***** Records for processing

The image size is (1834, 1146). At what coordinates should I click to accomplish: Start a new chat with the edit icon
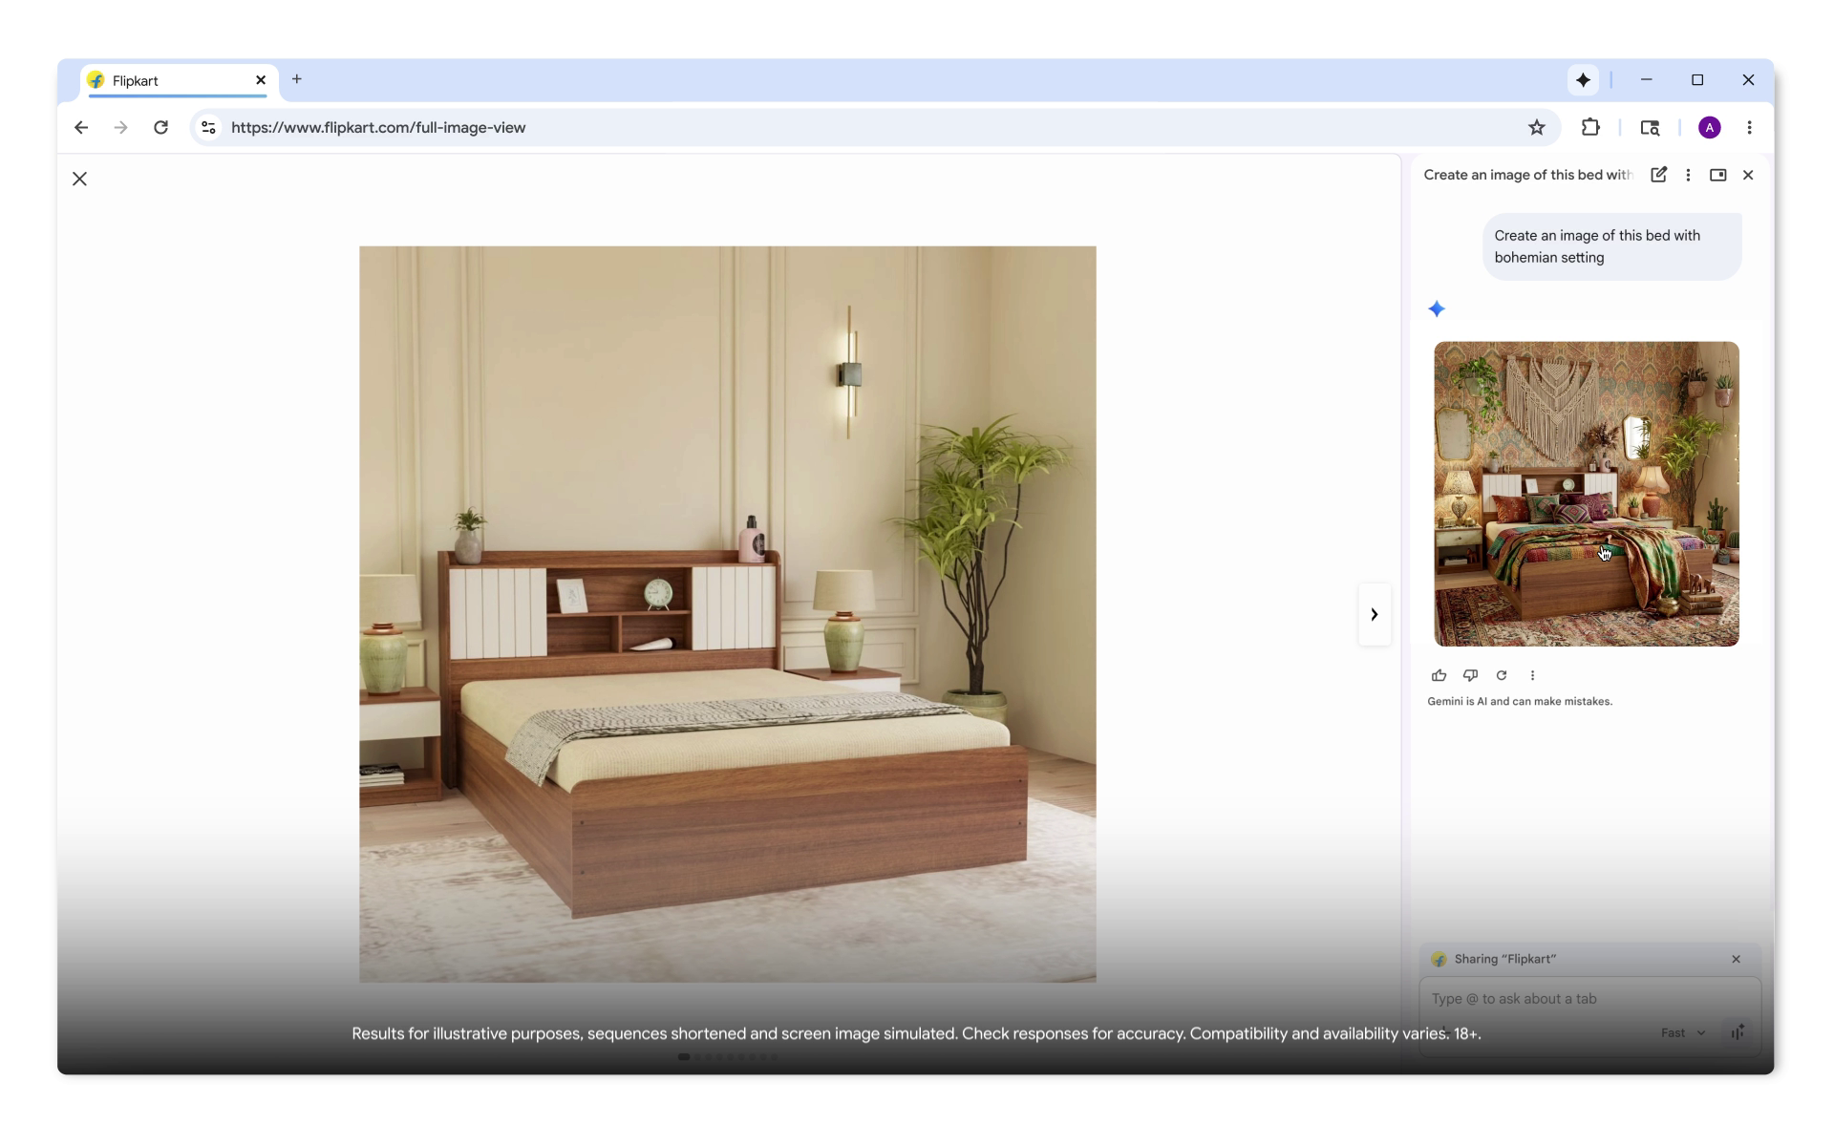pos(1658,175)
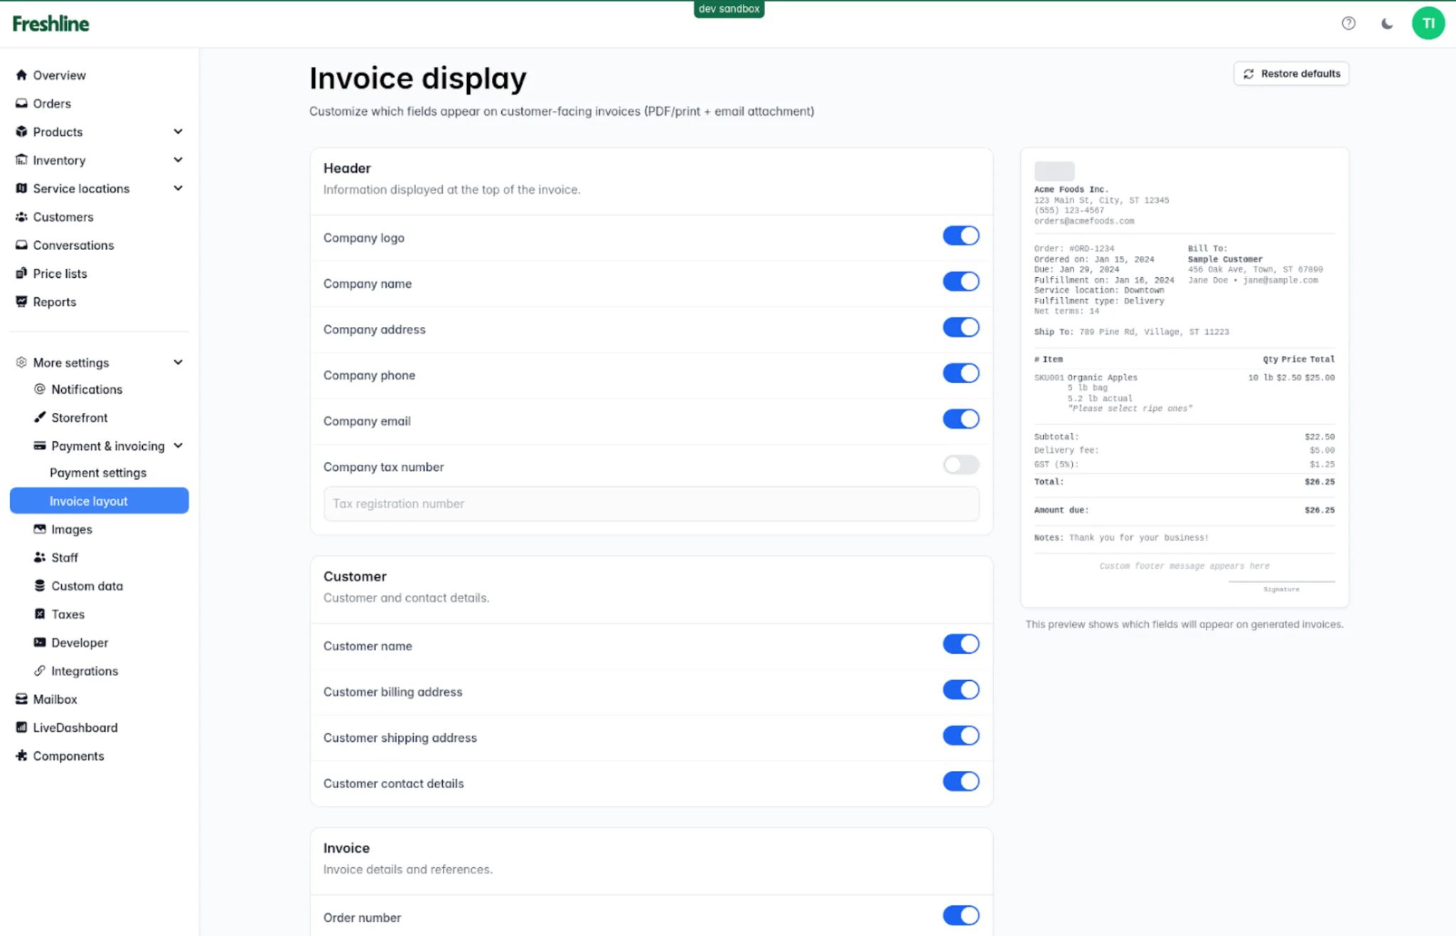Viewport: 1456px width, 936px height.
Task: Open Payment settings menu item
Action: pyautogui.click(x=98, y=473)
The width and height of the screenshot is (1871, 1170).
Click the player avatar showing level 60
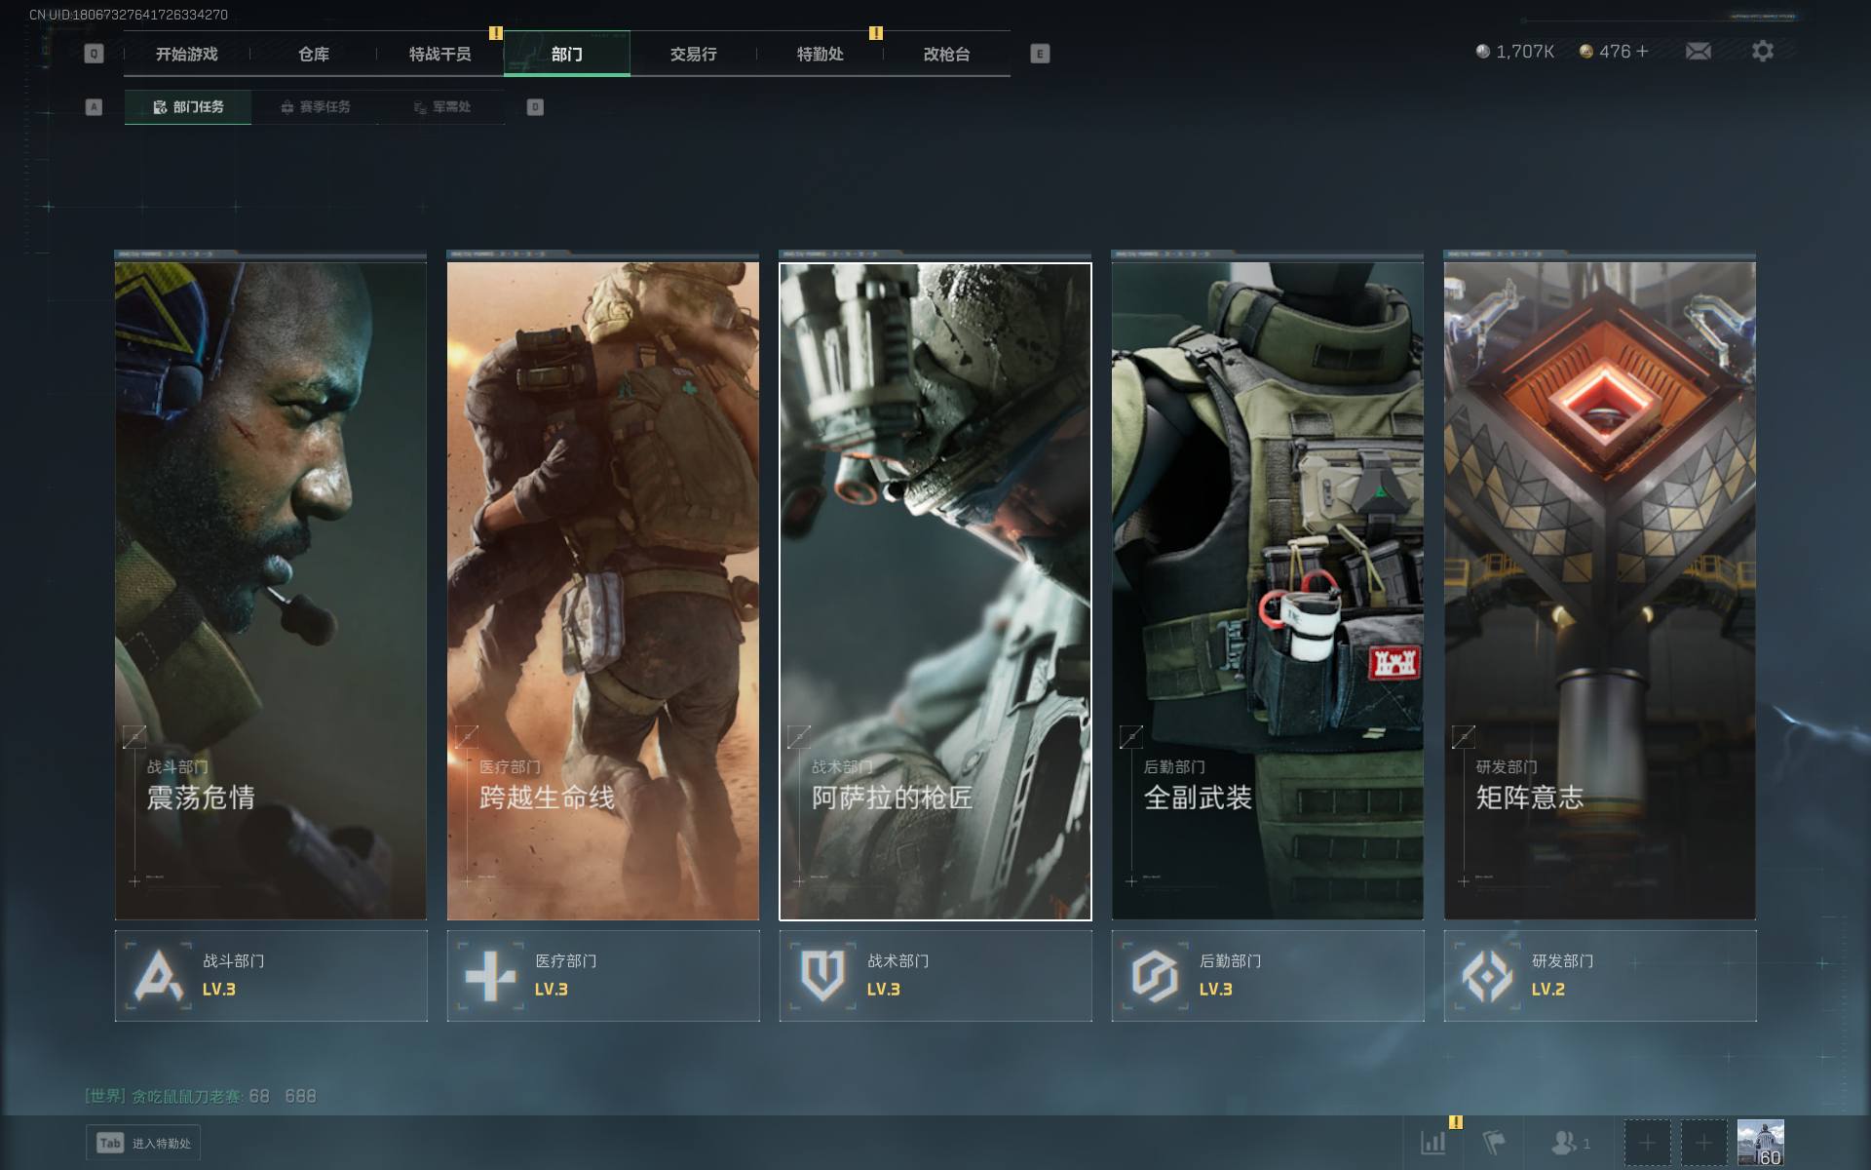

**********

* Exercise details *
Images in the records should not be copied. Repeat all the rest exactly.

* Solution to the problem *
The image size is (1834, 1146). At what coordinates should I click to accomplish: Start a new chat with the edit icon
pos(1658,175)
Viewport: 1456px width, 936px height.
Task: Open Payment settings menu item
Action: pyautogui.click(x=98, y=473)
The width and height of the screenshot is (1871, 1170).
Click the player avatar showing level 60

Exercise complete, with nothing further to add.